- [Input]
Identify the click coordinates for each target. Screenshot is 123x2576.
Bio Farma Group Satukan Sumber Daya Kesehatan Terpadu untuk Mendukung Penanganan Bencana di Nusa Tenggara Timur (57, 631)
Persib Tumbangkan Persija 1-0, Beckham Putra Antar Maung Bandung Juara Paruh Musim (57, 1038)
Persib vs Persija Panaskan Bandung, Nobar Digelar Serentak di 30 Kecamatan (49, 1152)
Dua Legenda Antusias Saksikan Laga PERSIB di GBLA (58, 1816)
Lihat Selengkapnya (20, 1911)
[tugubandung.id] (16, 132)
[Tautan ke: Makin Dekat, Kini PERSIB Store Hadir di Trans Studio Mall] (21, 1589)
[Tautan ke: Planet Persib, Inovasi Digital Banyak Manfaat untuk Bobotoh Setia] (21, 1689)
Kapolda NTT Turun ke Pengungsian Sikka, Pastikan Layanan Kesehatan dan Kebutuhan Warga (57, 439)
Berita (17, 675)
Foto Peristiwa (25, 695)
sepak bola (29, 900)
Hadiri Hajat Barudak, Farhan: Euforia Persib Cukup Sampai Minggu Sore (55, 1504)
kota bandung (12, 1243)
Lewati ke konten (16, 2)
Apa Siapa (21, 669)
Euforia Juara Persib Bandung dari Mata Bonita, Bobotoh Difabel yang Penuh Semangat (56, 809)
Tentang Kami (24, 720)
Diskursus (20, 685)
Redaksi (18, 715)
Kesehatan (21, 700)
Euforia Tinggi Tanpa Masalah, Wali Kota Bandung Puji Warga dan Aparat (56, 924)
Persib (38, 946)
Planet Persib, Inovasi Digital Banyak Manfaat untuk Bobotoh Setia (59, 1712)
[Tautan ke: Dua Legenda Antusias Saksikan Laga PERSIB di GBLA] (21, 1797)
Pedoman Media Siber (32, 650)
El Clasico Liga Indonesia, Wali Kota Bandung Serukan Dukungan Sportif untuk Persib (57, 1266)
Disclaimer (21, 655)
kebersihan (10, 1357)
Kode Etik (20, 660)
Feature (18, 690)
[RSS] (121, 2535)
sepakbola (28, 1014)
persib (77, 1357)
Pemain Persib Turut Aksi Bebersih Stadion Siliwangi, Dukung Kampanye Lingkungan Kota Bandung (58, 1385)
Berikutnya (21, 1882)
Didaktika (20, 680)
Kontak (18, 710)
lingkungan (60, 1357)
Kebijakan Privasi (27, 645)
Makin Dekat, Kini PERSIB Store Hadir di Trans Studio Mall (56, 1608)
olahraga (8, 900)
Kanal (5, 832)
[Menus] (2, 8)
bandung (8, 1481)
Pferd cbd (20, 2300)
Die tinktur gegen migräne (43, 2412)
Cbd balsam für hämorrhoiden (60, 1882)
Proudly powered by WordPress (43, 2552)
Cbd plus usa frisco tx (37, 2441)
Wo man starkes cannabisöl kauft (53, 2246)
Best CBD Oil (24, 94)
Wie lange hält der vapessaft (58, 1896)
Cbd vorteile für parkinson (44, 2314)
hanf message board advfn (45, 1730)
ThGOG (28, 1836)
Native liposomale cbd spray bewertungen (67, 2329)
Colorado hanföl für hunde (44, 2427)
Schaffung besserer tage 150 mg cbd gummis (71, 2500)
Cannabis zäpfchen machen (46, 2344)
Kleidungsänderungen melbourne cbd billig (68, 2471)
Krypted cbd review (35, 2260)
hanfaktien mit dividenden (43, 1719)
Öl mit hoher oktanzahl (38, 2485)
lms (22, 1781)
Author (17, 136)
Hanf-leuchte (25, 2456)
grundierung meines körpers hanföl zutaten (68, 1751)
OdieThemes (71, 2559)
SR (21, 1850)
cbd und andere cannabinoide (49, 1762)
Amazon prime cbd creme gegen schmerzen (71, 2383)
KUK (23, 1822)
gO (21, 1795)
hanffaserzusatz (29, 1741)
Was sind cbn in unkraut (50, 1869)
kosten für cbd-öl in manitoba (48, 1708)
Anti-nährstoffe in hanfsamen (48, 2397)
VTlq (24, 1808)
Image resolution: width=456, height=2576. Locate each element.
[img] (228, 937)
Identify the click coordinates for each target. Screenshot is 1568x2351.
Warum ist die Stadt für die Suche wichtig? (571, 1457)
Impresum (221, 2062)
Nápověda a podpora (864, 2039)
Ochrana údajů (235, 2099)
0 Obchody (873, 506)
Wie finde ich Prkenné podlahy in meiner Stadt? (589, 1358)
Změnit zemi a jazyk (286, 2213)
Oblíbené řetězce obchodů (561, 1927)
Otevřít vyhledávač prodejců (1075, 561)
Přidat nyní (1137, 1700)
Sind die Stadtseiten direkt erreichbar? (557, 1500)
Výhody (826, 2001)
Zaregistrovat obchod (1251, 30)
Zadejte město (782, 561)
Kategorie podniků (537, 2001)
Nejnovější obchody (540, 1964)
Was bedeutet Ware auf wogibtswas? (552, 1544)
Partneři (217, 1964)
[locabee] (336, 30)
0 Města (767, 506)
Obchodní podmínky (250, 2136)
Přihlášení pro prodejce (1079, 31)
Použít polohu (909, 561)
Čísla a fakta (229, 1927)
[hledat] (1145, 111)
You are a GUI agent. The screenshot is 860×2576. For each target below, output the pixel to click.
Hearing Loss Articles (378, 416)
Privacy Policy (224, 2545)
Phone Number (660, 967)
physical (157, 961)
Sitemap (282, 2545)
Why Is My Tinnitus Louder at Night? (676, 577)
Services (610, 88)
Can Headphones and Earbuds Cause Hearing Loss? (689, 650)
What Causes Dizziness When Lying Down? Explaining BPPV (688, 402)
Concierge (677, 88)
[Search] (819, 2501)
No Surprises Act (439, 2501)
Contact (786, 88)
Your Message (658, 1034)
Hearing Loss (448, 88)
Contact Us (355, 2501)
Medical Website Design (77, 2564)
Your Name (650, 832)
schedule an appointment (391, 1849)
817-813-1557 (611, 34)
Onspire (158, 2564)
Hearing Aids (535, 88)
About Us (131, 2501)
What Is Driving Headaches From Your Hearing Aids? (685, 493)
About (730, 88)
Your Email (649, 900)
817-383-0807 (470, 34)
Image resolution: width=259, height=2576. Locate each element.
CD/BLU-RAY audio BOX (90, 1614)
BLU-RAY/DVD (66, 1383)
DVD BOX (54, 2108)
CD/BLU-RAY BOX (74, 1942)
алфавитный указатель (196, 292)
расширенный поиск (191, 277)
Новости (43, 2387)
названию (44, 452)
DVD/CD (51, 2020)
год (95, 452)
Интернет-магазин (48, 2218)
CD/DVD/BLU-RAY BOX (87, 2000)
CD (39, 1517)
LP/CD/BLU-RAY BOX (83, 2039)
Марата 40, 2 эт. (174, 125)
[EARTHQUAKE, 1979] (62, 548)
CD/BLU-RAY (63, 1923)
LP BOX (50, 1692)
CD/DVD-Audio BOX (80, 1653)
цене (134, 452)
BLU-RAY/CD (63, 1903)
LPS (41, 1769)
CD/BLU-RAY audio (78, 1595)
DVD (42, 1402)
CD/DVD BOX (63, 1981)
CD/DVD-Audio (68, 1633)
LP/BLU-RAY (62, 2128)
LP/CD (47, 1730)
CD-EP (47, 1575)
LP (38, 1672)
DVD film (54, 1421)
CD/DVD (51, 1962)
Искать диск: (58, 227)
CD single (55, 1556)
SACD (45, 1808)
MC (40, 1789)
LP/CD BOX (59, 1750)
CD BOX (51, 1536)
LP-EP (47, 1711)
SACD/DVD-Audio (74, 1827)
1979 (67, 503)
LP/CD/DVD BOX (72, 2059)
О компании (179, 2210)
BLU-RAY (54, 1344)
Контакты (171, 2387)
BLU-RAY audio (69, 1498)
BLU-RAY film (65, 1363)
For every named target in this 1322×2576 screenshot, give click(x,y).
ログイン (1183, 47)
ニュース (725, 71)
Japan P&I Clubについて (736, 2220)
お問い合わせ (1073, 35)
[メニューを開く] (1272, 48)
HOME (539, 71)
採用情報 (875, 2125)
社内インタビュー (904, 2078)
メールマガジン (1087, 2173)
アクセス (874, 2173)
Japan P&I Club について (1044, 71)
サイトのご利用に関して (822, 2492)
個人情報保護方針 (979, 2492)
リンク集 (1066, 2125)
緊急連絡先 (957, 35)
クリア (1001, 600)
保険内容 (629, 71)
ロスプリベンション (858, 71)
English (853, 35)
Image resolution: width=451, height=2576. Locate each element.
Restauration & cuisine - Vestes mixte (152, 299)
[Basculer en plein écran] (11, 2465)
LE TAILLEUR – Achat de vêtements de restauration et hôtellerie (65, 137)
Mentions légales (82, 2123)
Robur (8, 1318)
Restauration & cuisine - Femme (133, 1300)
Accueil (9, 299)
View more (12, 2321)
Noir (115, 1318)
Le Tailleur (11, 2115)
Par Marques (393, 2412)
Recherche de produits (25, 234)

- [Try it] Scanning the material above, work out how many lines contain the word "each" and reply with the number only.

- [Exercise answer] 6